REQUIREMENT
In the material below, list every line carrying the string "accomplish".

DATA EXCERPTS

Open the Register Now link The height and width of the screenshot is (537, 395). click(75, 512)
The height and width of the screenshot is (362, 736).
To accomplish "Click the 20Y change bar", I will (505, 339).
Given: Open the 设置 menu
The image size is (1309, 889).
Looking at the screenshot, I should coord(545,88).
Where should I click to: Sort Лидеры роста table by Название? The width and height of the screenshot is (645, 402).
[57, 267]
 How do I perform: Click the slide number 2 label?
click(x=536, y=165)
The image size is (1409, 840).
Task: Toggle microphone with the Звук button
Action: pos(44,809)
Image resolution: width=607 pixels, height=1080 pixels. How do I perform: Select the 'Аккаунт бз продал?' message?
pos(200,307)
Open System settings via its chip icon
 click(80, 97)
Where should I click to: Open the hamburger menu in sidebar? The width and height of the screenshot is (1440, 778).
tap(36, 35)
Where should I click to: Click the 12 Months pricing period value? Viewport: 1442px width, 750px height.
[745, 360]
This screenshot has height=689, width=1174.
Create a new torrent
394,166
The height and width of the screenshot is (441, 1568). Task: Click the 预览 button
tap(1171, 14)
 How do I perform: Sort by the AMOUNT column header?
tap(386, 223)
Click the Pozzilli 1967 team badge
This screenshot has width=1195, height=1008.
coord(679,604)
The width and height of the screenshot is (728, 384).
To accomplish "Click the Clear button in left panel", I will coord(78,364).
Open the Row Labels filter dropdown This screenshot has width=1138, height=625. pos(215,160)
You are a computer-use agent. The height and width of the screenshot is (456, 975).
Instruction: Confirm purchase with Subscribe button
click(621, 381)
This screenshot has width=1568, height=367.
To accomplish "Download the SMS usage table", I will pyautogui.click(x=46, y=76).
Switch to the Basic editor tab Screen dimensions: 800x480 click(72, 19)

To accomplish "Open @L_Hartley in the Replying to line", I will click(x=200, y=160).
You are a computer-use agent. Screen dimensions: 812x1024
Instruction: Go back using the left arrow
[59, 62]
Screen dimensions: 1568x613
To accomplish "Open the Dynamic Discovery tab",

WRITTEN ANSWER
To accomplish "Click the 20Y change bar", I will (505, 339).
To accomplish "Click the Clear button in left panel", I will coord(78,364).
To accomplish "Download the SMS usage table", I will pyautogui.click(x=46, y=76).
To accomplish "Open @L_Hartley in the Replying to line", I will click(x=200, y=160).
To accomplish "Open the Dynamic Discovery tab",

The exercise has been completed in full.